Recorded data Block Start

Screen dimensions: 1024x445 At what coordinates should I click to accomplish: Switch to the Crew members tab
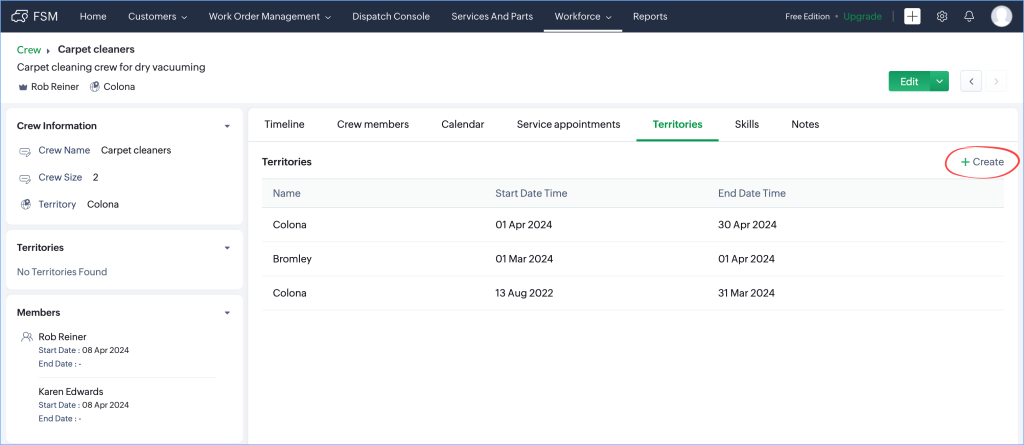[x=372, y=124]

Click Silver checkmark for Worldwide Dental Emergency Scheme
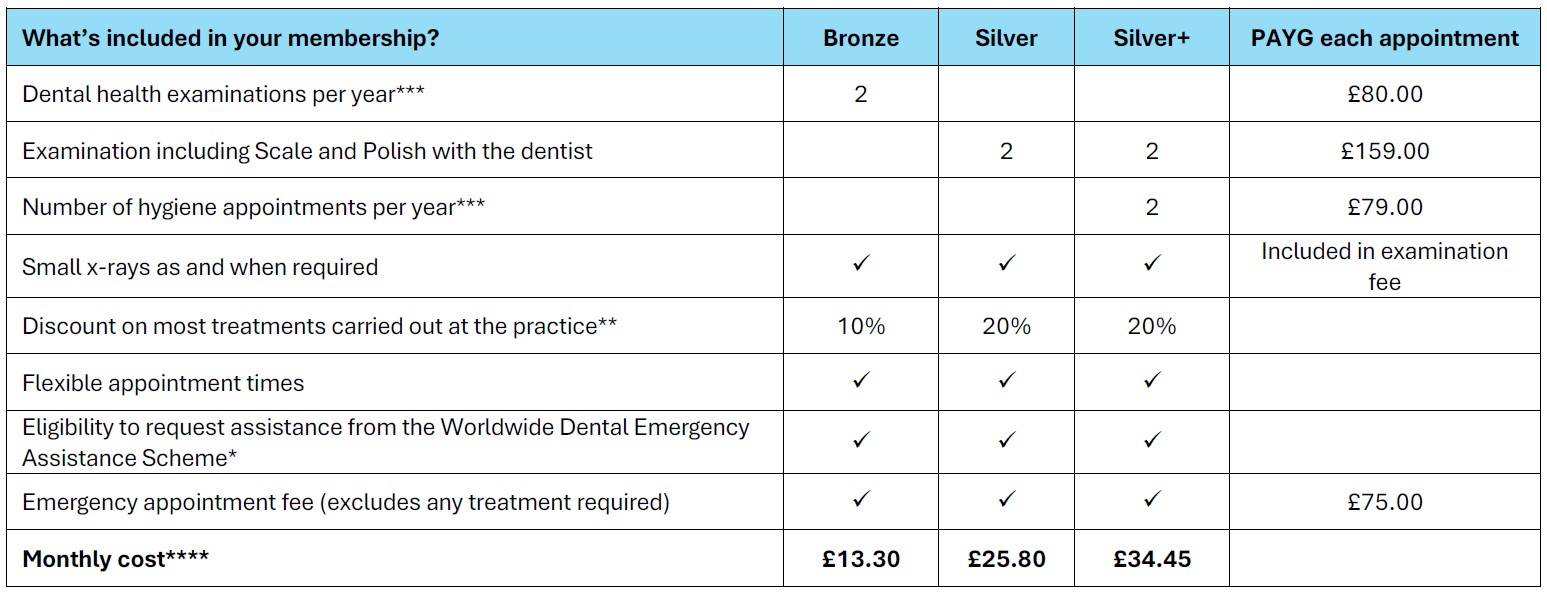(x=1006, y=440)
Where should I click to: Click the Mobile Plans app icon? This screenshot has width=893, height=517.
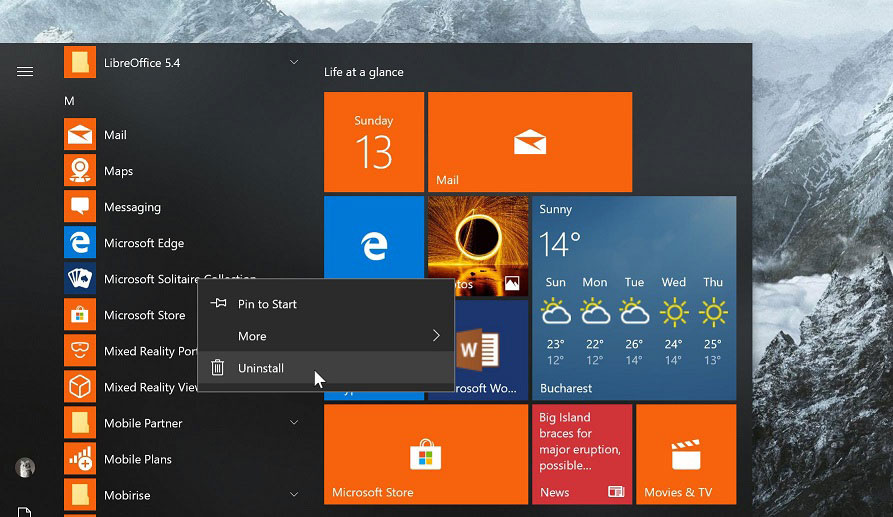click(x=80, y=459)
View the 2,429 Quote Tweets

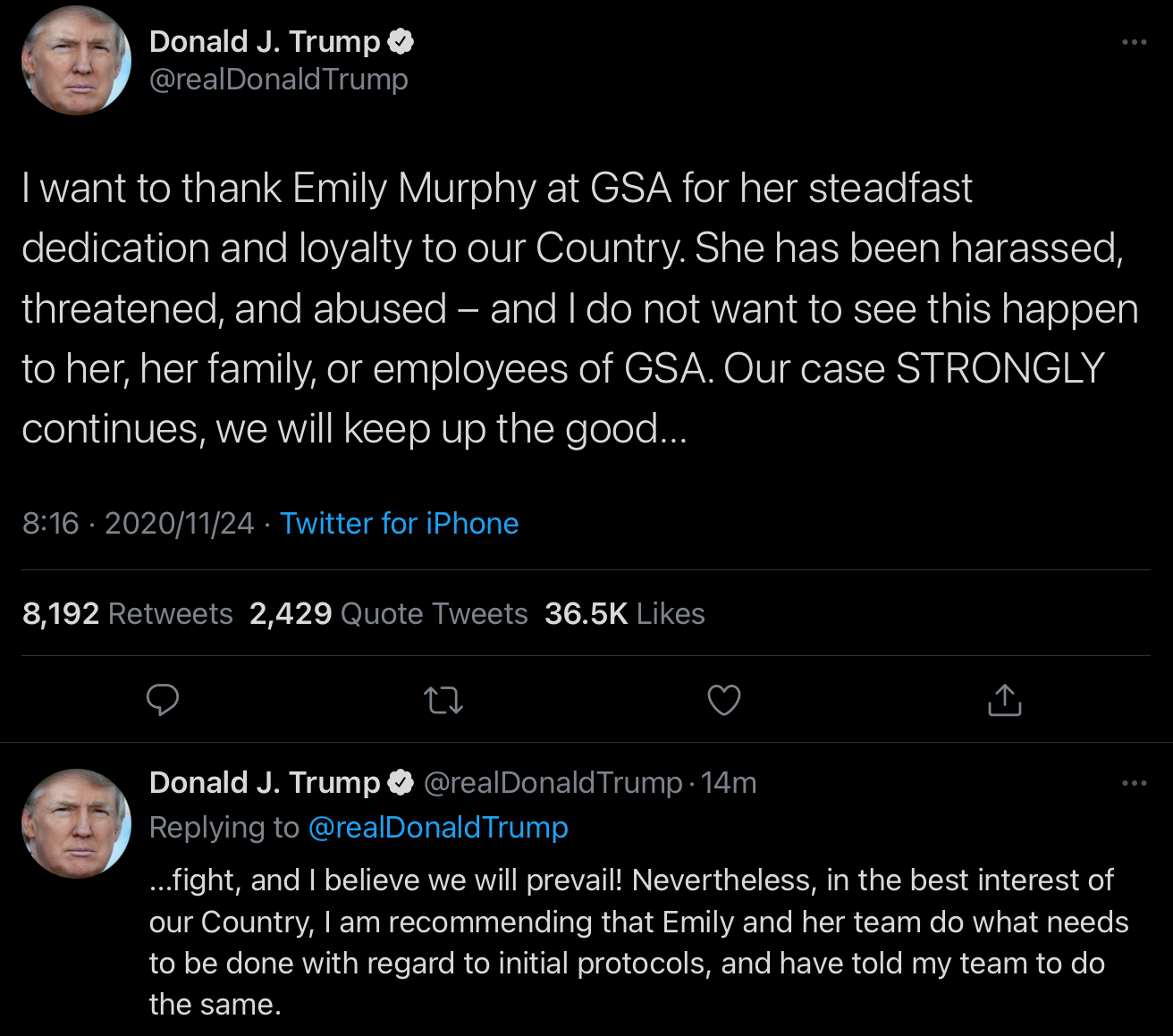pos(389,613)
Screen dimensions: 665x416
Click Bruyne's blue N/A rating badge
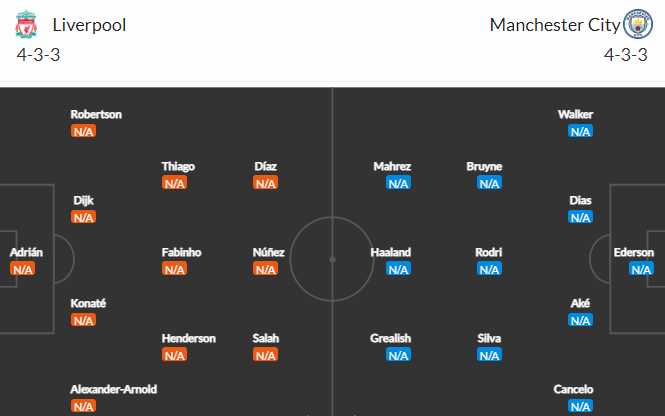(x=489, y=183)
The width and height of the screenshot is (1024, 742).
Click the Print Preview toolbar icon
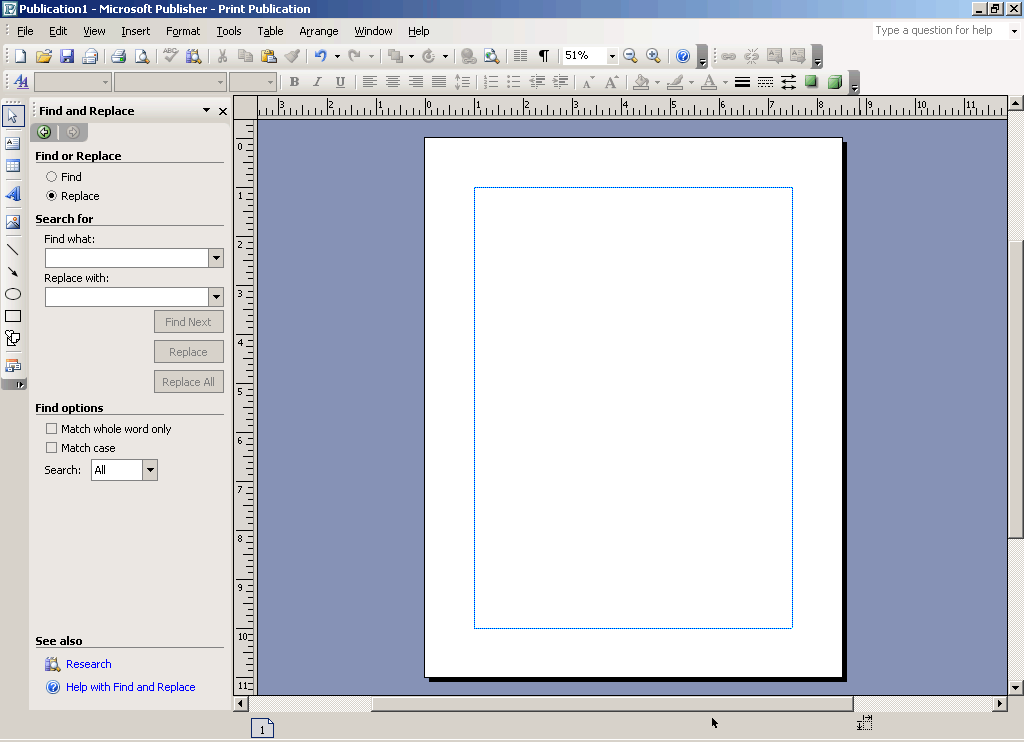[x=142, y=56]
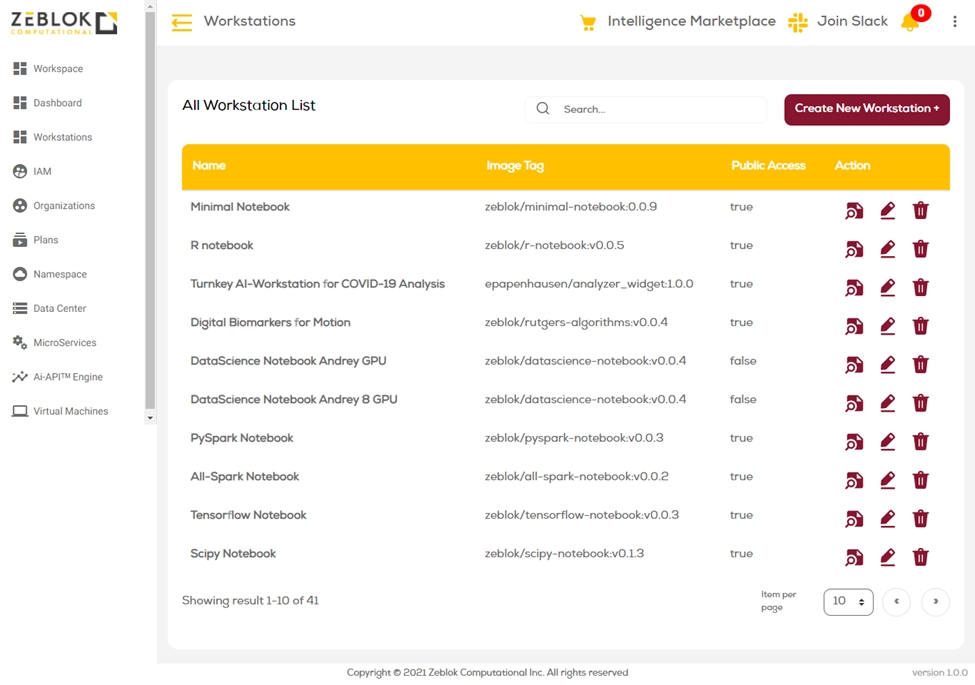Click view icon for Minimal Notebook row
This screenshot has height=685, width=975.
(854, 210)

Recorded data Block End

Your task
Only the lines from the one containing "Click Silver checkmark" through the last line of the data may appear in the answer, each given again exactly and with pictures left out.

Answer to this task
Click Silver checkmark for Worldwide Dental Emergency Scheme
(x=1006, y=440)
Where should I click to: Click the Mobile Plans app icon? This screenshot has width=893, height=517.
click(x=80, y=459)
View the 2,429 Quote Tweets

pos(389,613)
Screen dimensions: 665x416
Click Bruyne's blue N/A rating badge
(x=489, y=183)
The width and height of the screenshot is (1024, 742).
Click the Print Preview toolbar icon
[x=142, y=56]
Click view icon for Minimal Notebook row
This screenshot has height=685, width=975.
(854, 210)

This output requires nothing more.